Furthermore, by switching the sensor to be used and stopping one of the sensors, interference between the depth camera 61 and the distance sensor 62 can be prevented. Furthermore, power saving of the robot 1 is realized.

2. Modifications

Hereinafter, modifications of the above-described embodiment of the present technology will be described.

<Modification Regarding Sensor Arrangement>

The depth camera does not necessarily need to be positioned at the center of the palm of the hand.

For example, FIG. 10 illustrates an arrangement example of each sensor of a hand 301. Note that, in this drawing, illustration of portions other than a base portion 311 of the hand 301 is omitted for easy understanding of the drawing.

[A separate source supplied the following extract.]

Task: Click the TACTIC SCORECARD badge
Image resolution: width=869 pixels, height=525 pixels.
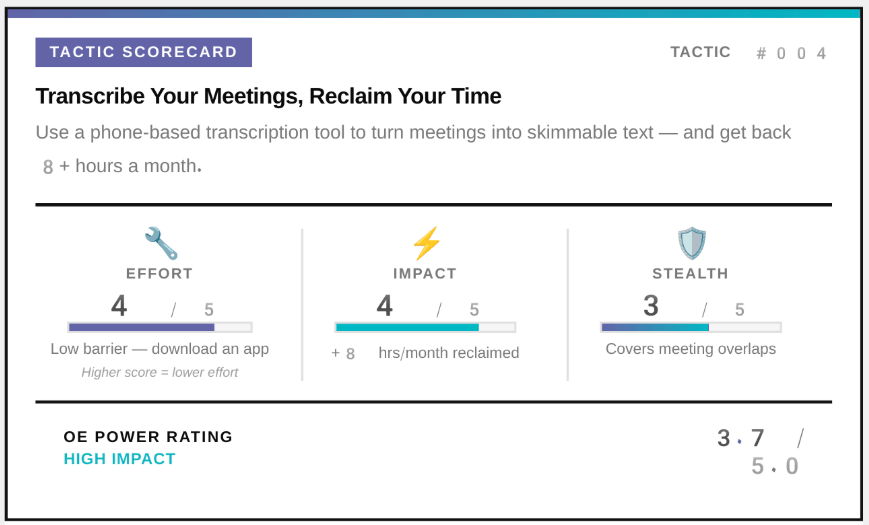Action: tap(144, 52)
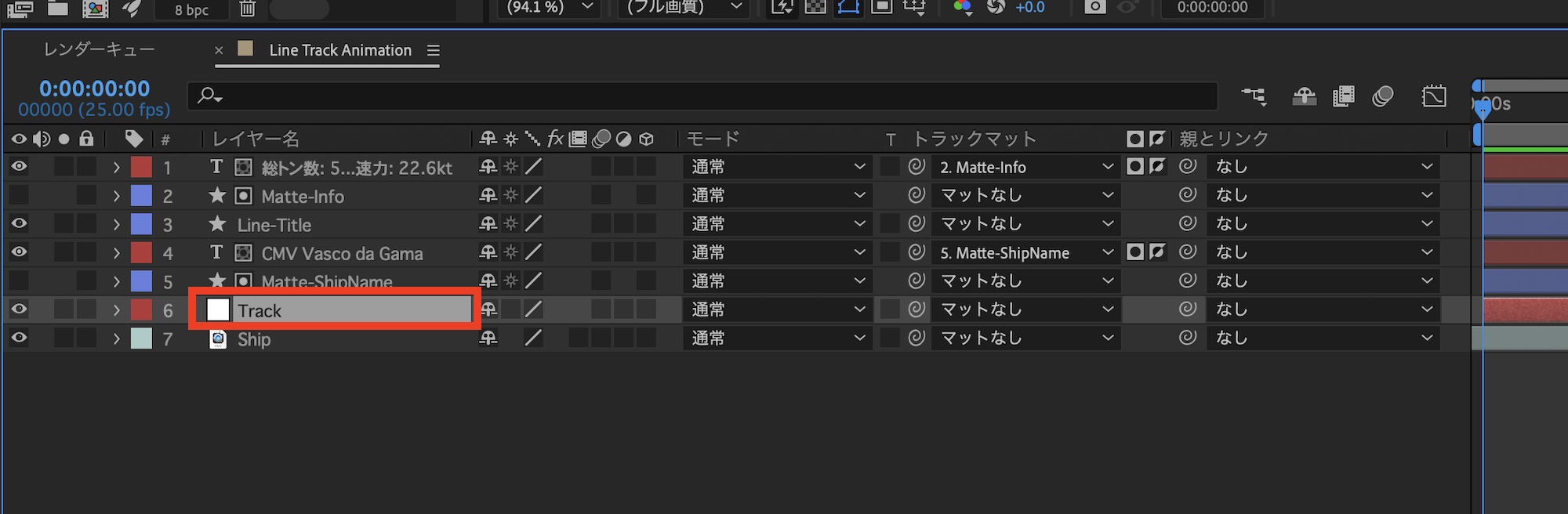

For example, a depth camera 312 and distance sensors 313-1 to 313-9 are arranged on a palm 311A of the hand 301. Note that, in this drawing, only the distance sensor 313-4 to the distance sensor 313-6 are illustrated.

The depth camera 312 is arranged at the left end of the palm 311A.

The distance sensors 313-1 to 313-9 are arranged on the right side of the depth camera 312 in the drawing in the palm 311A. The distance sensors 313-1 to 313-9 are arranged in a 3×3 array, for example.

Furthermore, depending on the size of the depth camera 61, a case is assumed in which the depth camera 61 cannot be arranged on the palm 41A. In this case, the depth camera 61 may be arranged at a position away from the palm 41A. Then, for example, the distance sensor 62 may be additionally arranged in an empty space of the palm 41A.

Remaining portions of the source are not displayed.